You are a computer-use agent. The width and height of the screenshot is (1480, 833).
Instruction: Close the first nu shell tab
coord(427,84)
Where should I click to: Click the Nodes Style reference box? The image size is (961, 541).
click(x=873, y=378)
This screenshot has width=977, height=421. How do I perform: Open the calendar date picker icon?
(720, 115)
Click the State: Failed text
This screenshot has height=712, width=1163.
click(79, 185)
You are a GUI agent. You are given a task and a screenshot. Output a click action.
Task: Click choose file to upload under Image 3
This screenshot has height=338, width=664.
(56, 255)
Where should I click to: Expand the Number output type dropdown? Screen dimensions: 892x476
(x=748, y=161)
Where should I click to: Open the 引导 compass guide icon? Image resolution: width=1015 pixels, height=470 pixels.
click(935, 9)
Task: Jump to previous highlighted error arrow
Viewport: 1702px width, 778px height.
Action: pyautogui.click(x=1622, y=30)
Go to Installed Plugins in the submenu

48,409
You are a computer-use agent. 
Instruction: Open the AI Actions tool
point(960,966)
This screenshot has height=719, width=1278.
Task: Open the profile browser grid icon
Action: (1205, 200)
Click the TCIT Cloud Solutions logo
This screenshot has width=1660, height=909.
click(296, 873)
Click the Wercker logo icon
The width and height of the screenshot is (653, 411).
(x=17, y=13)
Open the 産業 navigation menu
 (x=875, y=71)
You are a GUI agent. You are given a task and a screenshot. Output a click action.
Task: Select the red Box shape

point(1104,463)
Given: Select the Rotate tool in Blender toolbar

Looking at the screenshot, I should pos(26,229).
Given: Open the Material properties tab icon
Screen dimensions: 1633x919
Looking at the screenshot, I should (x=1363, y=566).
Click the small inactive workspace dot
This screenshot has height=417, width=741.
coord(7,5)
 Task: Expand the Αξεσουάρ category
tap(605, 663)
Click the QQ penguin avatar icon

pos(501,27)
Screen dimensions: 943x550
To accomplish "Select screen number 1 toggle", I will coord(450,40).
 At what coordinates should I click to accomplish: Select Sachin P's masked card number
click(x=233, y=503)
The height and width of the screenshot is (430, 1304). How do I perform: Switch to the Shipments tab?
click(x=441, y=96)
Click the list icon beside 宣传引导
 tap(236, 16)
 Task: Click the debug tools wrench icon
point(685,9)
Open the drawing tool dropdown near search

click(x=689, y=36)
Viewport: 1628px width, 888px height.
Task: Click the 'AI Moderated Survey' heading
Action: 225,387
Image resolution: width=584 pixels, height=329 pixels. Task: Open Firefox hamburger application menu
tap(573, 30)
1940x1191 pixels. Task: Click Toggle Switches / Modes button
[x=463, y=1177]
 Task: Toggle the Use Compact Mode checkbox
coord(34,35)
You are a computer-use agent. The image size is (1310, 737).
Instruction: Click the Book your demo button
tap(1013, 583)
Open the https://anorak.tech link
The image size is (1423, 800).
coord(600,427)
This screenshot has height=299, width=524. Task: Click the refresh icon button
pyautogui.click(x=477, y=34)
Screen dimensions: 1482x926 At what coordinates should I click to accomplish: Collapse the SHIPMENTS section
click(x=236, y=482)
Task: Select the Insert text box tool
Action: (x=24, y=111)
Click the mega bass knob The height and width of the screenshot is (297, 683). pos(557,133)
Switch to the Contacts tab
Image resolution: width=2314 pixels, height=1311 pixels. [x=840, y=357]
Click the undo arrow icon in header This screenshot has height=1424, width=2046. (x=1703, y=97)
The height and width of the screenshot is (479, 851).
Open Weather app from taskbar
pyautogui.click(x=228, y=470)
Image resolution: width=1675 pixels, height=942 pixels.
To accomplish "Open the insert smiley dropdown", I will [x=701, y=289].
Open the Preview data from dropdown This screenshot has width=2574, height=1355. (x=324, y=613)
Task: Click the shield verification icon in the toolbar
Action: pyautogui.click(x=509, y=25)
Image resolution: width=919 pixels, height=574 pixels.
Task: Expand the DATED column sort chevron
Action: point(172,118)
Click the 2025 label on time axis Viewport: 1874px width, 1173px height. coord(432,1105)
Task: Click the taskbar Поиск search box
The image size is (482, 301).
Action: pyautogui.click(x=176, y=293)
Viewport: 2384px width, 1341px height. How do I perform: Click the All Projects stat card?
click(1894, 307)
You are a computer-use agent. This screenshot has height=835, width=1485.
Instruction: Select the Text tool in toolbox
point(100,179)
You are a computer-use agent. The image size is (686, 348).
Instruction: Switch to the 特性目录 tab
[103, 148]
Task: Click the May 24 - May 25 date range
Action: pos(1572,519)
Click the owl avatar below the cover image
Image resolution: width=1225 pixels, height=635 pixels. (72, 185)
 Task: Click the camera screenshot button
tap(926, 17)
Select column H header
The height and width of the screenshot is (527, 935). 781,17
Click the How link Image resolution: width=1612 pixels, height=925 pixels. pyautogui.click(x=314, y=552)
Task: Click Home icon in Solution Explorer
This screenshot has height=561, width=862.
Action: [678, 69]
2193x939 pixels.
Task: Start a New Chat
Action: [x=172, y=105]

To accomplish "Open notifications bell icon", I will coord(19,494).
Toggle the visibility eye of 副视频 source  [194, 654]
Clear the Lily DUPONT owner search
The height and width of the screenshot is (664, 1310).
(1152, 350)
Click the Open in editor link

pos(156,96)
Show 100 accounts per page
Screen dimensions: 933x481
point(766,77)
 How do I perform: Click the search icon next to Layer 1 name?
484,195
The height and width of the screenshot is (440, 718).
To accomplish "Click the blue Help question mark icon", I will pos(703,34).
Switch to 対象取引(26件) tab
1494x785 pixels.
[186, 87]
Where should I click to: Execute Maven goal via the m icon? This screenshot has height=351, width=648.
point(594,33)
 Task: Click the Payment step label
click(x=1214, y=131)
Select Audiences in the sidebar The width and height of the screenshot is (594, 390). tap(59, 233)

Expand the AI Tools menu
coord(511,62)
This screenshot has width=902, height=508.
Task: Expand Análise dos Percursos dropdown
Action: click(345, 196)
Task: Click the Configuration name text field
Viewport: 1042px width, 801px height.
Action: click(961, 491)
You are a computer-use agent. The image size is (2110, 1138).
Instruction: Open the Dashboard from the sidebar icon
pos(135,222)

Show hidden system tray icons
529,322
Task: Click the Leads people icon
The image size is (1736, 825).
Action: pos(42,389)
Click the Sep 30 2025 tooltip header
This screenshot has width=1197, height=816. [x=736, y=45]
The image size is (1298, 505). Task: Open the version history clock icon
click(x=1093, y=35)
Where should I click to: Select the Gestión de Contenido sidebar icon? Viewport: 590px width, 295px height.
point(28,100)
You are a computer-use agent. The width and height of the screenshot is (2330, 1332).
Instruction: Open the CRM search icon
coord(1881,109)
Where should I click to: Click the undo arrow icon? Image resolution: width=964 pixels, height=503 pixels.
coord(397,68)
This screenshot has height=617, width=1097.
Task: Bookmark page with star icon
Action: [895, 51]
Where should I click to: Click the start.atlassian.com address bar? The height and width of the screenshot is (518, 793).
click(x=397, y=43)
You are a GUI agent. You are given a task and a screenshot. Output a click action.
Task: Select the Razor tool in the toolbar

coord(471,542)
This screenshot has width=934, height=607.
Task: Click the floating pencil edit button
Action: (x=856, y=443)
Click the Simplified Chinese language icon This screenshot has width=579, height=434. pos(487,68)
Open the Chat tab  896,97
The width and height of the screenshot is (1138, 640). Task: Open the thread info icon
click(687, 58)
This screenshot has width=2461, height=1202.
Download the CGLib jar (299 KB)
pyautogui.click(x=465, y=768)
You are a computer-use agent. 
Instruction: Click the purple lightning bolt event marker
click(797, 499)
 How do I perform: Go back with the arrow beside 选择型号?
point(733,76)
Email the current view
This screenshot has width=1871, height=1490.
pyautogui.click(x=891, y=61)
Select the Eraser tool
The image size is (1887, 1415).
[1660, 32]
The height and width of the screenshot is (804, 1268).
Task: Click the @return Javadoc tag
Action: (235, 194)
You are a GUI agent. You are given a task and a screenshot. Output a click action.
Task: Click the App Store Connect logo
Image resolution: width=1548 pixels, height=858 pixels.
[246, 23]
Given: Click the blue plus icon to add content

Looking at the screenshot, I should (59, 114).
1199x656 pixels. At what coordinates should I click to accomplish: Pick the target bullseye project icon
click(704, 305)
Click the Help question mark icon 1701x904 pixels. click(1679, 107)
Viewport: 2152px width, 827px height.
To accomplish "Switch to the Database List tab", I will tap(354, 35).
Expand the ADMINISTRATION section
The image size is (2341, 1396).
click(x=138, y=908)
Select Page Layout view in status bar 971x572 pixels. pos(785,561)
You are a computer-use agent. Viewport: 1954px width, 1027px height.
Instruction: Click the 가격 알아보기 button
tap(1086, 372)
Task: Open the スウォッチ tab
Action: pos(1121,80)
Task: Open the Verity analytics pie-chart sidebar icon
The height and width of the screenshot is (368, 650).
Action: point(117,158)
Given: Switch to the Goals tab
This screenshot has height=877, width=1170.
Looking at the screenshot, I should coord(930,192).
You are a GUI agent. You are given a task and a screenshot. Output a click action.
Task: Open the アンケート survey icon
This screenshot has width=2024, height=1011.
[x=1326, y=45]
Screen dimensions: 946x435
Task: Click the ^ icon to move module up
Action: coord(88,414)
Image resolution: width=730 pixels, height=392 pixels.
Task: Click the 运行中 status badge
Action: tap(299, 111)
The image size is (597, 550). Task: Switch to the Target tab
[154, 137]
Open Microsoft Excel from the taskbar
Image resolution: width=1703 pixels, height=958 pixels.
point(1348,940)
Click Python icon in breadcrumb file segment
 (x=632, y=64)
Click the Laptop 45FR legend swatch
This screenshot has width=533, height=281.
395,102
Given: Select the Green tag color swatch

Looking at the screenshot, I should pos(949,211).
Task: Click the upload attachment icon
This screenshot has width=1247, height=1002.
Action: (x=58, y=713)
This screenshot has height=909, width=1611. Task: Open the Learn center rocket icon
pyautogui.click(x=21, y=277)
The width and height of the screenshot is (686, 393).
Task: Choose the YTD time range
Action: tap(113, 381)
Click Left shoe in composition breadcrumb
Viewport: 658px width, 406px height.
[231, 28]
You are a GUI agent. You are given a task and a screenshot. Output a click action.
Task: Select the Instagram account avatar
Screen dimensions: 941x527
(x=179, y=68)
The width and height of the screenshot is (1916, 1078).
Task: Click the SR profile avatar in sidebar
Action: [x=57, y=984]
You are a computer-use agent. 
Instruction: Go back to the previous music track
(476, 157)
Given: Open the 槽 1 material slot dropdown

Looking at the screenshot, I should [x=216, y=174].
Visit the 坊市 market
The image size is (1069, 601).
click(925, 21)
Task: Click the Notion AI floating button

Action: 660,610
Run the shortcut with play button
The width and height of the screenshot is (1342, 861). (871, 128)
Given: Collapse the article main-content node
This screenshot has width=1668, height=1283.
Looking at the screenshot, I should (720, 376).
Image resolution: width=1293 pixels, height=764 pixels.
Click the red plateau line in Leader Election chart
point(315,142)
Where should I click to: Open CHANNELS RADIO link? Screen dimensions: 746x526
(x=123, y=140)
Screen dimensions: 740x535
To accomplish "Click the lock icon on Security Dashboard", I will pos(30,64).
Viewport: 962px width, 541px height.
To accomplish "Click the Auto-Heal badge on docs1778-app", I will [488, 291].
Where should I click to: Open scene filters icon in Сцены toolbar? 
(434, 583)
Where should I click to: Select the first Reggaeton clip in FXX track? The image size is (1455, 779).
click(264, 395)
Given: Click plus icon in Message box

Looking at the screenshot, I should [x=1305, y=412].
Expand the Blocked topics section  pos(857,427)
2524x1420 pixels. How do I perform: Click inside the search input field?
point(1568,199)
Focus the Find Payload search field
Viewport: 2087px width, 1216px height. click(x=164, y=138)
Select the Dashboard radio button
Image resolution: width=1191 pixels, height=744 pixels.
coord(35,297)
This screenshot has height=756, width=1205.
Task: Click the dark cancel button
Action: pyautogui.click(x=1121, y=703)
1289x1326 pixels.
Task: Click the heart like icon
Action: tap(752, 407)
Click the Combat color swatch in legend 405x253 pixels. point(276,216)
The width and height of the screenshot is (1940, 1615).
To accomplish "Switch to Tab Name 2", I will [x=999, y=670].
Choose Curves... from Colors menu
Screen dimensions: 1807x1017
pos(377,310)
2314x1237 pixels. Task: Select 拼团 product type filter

===============

◆ Problem to work on ◆
For every line in the records above that holds "upload", add one, and report the sum alone.

◆ Reply to the exercise ◆
2